Some of this involves going after obvious groups. Some of it is seeing connections others wouldn’t see.
Example: a couple of days ago, Justin Brooke, a well-known Facebook ad expert, mentioned he’d targeted people interested in Bigfoot and UFOs when he was promoting a Bitcoin webinar.
Now, as someone who worked in finance, I’d say that says a lot about Bitcoin. But it also says a lot about the hidden psychographic connections you can exploit within Facebook.
So, when I read that Cambridge Analytica had data on 50 million Americans that rated them on the “big 5 characteristics” – openness, conscientiousness, extroversion, agreeableness and neuroticism – I thought, so what?

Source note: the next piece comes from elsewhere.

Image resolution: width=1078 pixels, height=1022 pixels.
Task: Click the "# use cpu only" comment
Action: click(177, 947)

First, when it comes to understanding people, it’s a pretty blunt tool – as this Bloomberg article suggests:
Second, if I wanted to target people based on a combination of these qualities, I’d just need to build a list of people who had that combination and then use Facebook’s “similar audiences” option.

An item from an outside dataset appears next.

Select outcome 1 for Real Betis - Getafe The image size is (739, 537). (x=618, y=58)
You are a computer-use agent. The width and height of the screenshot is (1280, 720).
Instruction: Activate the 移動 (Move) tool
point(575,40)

Time consuming? Sure. Rocket science? Not so much.
Third, there are so many ways to get a better understanding of Facebook users – all available within Facebook’s interface.
So, until I hear CA did something I couldn’t figure out myself, I’m not attaching any special importance to them.
Especially given …
Cambridge Analytica aren’t particularly successful
Did you know that, before they worked for Trump, CA worked for Ted Cruz?
They were hired to help him secure the Republican Nomination. How did that work out? He got spanked by Donald Trump, who won the contest by a huge margin.
CA were also allegedly helping the Tories before the 2017 election:
How did that go? They lost their majority, despite running against a Labour leader the media told us was unelectable.
So, maybe the Cambridge Analytica salesmen present their approach as a powerful tool. And maybe the media wants to scare us with tales of how their targeting swings elections … but results suggest otherwise.
They win some, they lose some … same as any other political ad agency.
So, if there’s not much to it, why all the hysteria?
I think there are three things driving this:
#1: People with a political agenda – both politicians and media outlets. They’re jumping all over this story because it suits their narrative that Trump/Brexit couldn’t be legitimate.
#2: Journalists have zero hands-on experience of Facebook advertising, so they can’t tell the difference between reality and spin.
#3: Real concerns about online privacy. This is why, when the story broke, I told people this is a Facebook story, rather than a Cambridge Analytica story.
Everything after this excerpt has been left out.